Kids As Young As Five Treated For Anorexia

Almost 600 children below the age of 13 have been treated in hospital for eating disorders over the past three years and nearly 200 of those children are aged five to nine. These are just some of the alarming new figures released by 35 NHS hospitals in England, some of which would only disclose figures for those children admitted to wards after becoming dangerously emaciated, reports The Telegraph.

It’s a disturbing image, to say the least. I don’t know a single female who hasn’t at one point dealt with body-image issues, regardless of how they’re brought up or what types of messages they’re receiving at home or in the media. And we all have that high-school friend who ended up in the hospital after not eating for days, weeks, months. It’s sad no matter what age and stage, but there’s something about picturing a little five-year-old with an eating disorder that’s just beyond heart-wrenching, to say the least.

According to The Telegraph, experts are quick to blame celebrity culture with “glorified size zero figures.” Susan Ringwood, for one chief executive of eating disorders at a charity called B-eat told the paper that young children are internalizing messages from celebrity magazines: “A number of factors combine to trigger eating disorders; biology and genetics play a large part in their development, but so do cultural pressures, and body image seems to be influencing younger children much more over the past decade.”

What really struck me when reading this piece is the fact that even by age seven, girls who looked at outline drawings of women thought the thinner ones were happier and more popular than those with slightly larger outlines. What’s also interesting is that almost half of those diagnosed with disorders by the age of 12 had a close family member with a mental health problem such as anxiety or depression.
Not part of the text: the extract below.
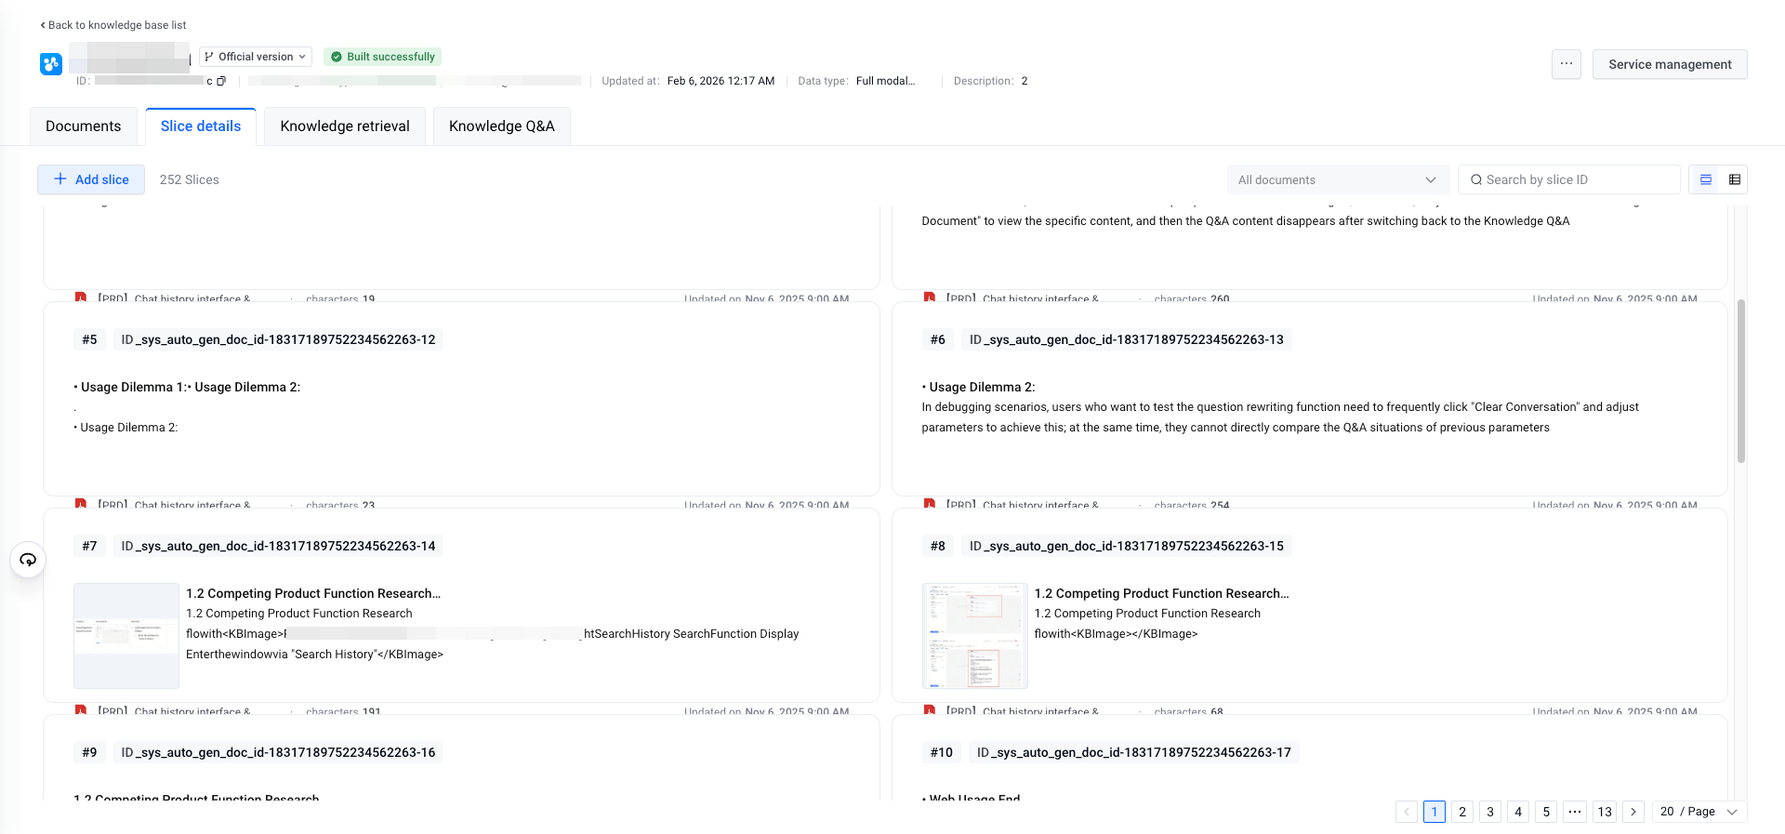Click the Add slice button
1785x834 pixels.
(x=91, y=179)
One woman included in the article, Charlotte Bevan, shared her emotional story of her daughter becoming obsession with food and diet at age 11. She was diagnosed with an eating disorder at age 12 and eventually had to be admitted to a psychiatric hospital after refusing all food and drink. “When something like this happens of course you ask yourself questions is it something we did? I’m not a perfect mother but I think I did a good job…” she told The Telegraph. “From everything we know, the predisposition to eating disorders is genetic but it is the environment that pulls the trigger.”

So what’s a mom to do? We certainly can’t shield our children from celebrity culture but a good start would be to set a positive example. Last month we ran a piece about Joyce McFadden, psychoanalyst and author of Your Daughter’s Bedroom: Insights for Raising Confident Women, who made a conscious decision not to criticize her own appearance around her teenaged daughter. It’s a small step with huge impact.